上記のアンケート抜粋では条件1・2しかわからないのですが、私の持論では条件はもう一つあるように思います。それは 条件3「その活動が学習の手立てとして役に立つということが生徒に伝わっている」ということです。持論なので、あまり膨らましませんが、私の経験上、単なる「楽しいゲーム」だけでは(特に賢くて少し冷めたところのある)生徒は積極的に参加しないイメージがあります。有名な先生方の活動は、そもそもきちんと「指導」があった上で、その活用の手立てとして「言語活動」が取り込まれていることが多いのですが、活動のアイデアを拝借して行う場合には、指導法が先行してしまうことで、活動だけが浮き足立ち、いまいち学習上有効ではない場合があります。

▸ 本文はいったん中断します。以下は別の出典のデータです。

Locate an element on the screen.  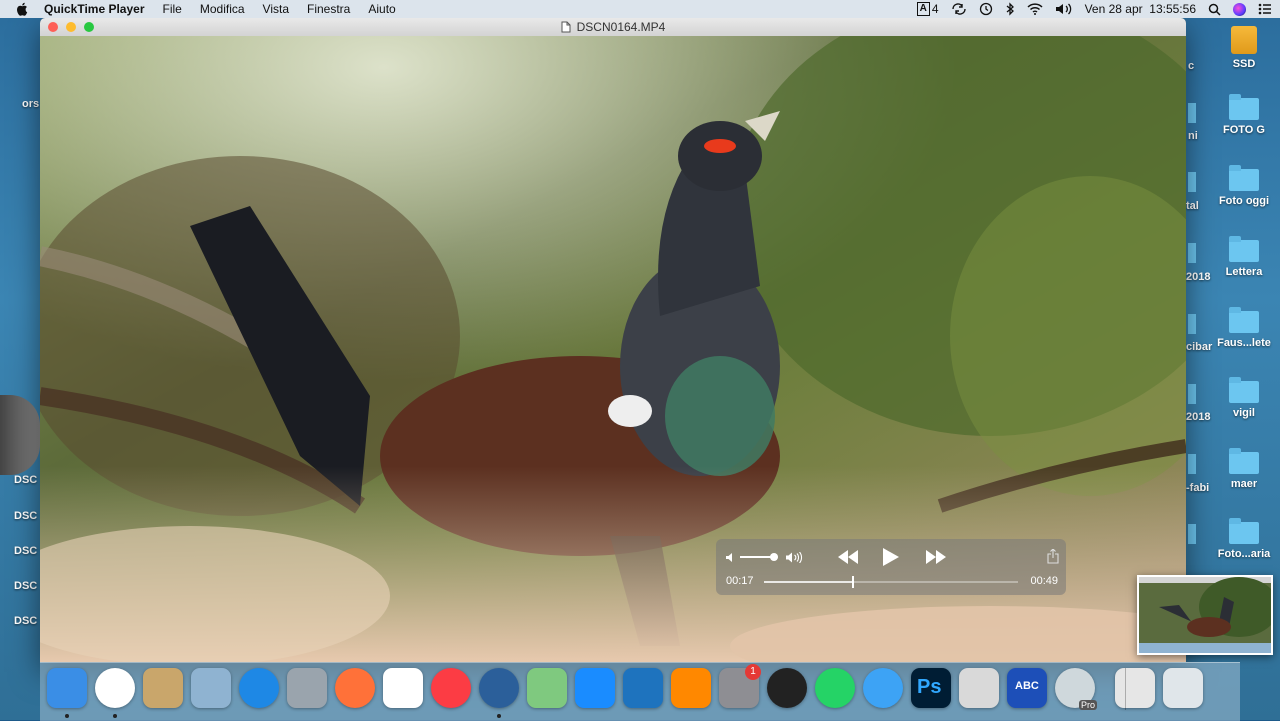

このような持込みの活動を拝借して行ってしまった場合、ノリのいい生徒は遊び感覚で活動を行ってくれはするものの、冷静な生徒は何をやらされているのか違和感を覚えてしまうような気がします。よって、大前提として、教師は活動を拝借して行うのであれば指導との関係をきちんと踏まえた上で、その目的が生徒に伝わるように徹底的に授業を構成し、「その活動が学習の手立てとして役に立つことが生徒に伝わっている」というものが条件になると思います。 ただ、この点に関しては意識しなくてもいい先生も多くいらっしゃると思います。というのも、基本的には生徒は「先生の言うことは基本的に正しく、私たちの力を伸ばしてくれる」というイメージを持っていることが多いです。「活動はユーモアがあるし、生徒同士の仲がいいのに、斜に構えて参加してくれない生徒がいるのはなぜだろう?」という場合はこれが原因であると思われます。

 以上が、自分の反省を踏まえた「活動を行う前に確認したい3つの条件」でした。あまり触れませんでしたが、この本で紹介されている『踊る英語御殿』という活動はぜひとも取り入れていきたい素敵なものでした。